*** TEXT PROVIDED

A menacing obstacle course of stacked chairs, tables, cabinets and cardboard boxes lined the dim hallway leading to what used to be the offices of Slovenská Republika, the parochial, feisty daily paper which in its heyday had been the mouthpiece of the former ruling party, the Movement for a Democratic Slovakia (HZDS).
But the days when Republika - and only Republika - was offered exclusive interviews and information by the government have passed. Struggling to attract advertising revenue, the paper was bought out and terminated as of November 30, leaving 75 employees jobless.


Moving out. Slovenská Republika employees spent the last day in their old offices packing, reminiscing and complaining of political persecution.
photo: Martina Pisárová

A menacing obstacle course of stacked chairs, tables, cabinets and cardboard boxes lined the dim hallway leading to what used to be the offices of Slovenská Republika, the parochial, feisty daily paper which in its heyday had been the mouthpiece of the former ruling party, the Movement for a Democratic Slovakia (HZDS).

But the days when Republika - and only Republika - was offered exclusive interviews and information by the government have passed. Struggling to attract advertising revenue, the paper was bought out and terminated as of November 30, leaving 75 employees jobless.

"Is your paper looking for a new staff writer? I'm ready to start this moment," one reporter joked dryly.

Media insiders said that the move had become inevitable as Slovak readers matured to the point that they would no longer buy into Republika's insular style. The former staff, however, say that they were merely presenting another opinion and that political persecution drove them out.

"We've been fired because we went after problems and were critical of those in charge of this state," said another reporter as he carried a box of his personal belongings towards the elevator.

******
*** DATA SUPPLIED

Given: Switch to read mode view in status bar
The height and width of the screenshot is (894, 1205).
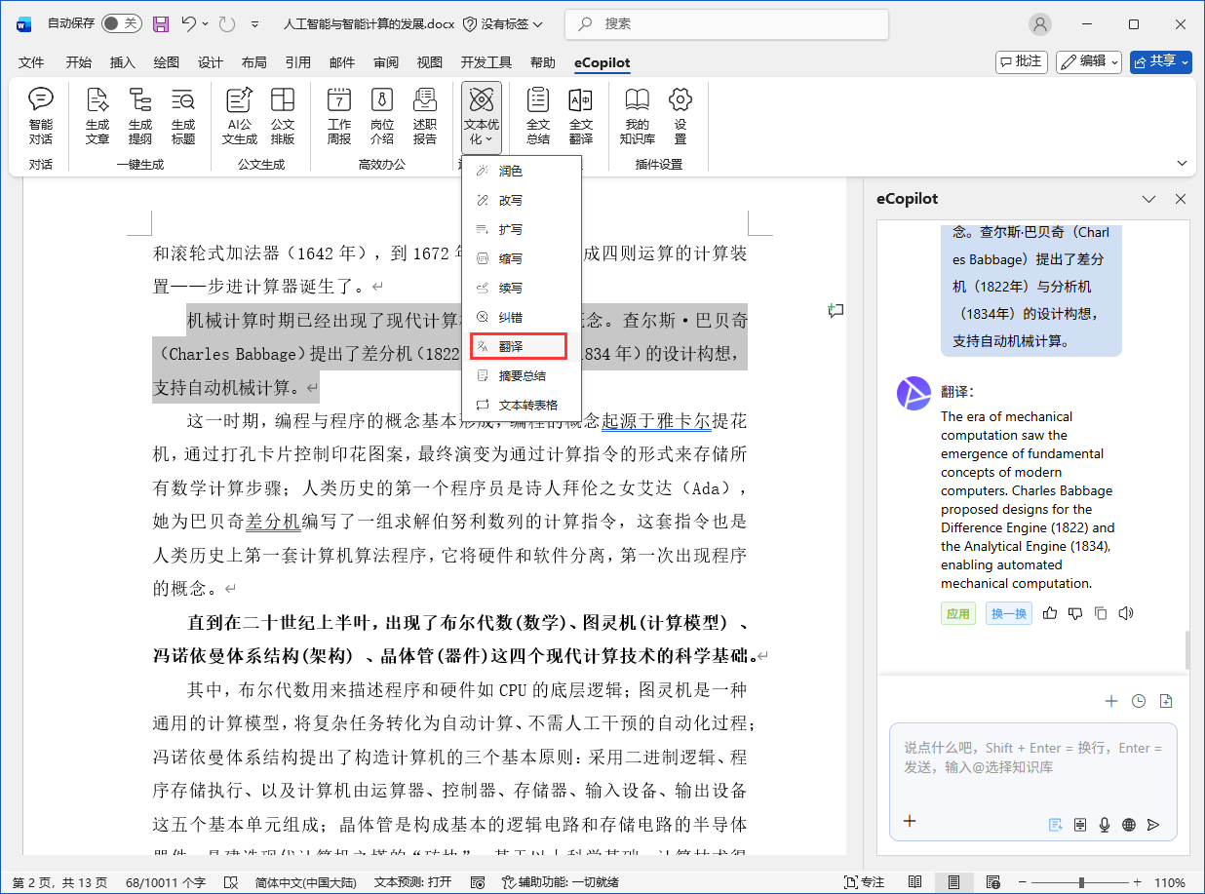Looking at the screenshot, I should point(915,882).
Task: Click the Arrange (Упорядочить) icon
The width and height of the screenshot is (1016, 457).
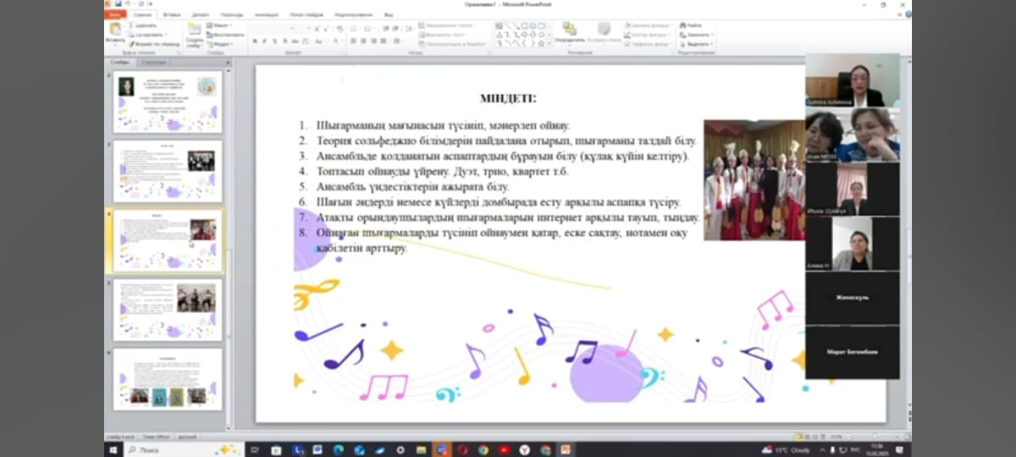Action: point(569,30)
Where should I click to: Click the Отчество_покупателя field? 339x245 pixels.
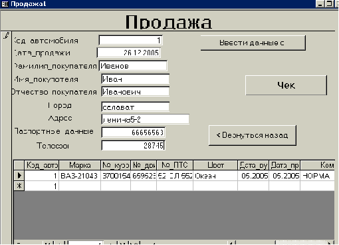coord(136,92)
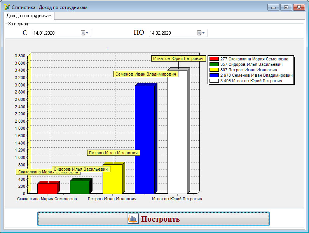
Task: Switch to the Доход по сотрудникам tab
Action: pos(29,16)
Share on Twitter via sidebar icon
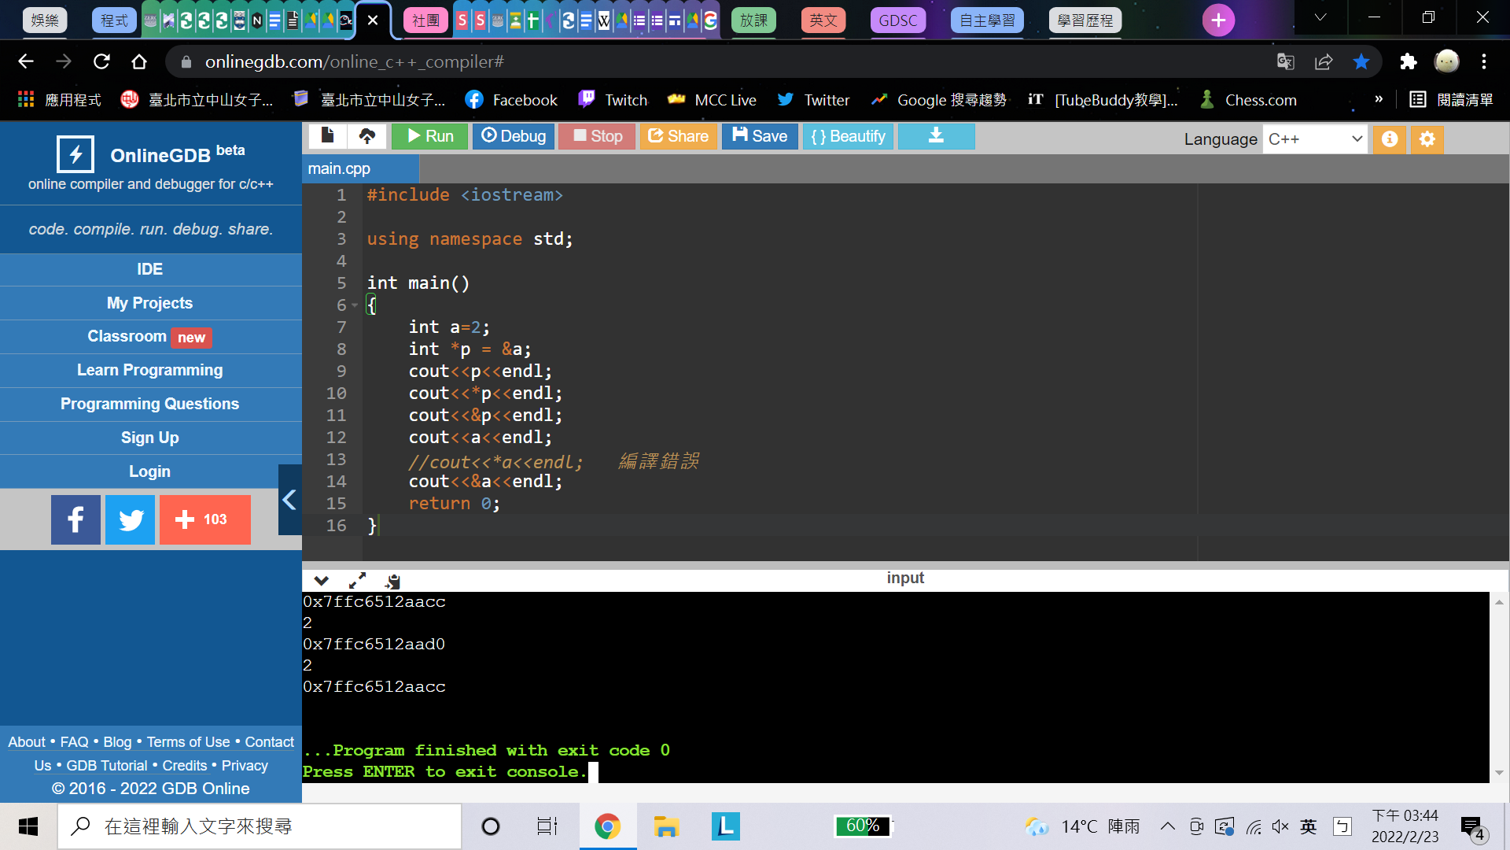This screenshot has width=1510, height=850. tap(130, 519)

******
*** DATA SUPPLIED

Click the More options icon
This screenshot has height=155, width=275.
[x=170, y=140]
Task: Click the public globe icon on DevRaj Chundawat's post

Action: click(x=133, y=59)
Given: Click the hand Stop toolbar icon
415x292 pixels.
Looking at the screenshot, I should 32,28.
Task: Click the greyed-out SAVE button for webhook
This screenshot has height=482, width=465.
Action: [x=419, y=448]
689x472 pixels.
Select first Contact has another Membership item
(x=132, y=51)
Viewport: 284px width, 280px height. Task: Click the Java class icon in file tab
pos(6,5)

******

THE EXERCISE:
From the Slovenská Republika article, return the passage that begins at the words "Media insiders said" and stops after "drove them out.", reproduced verbatim. These items have no connection to the article about Slovenská Republika.

FULL SOLUTION:
Media insiders said that the move had become inevitable as Slovak readers matured to the point that they would no longer buy into Republika's insular style. The former staff, however, say that they were merely presenting another opinion and that political persecution drove them out.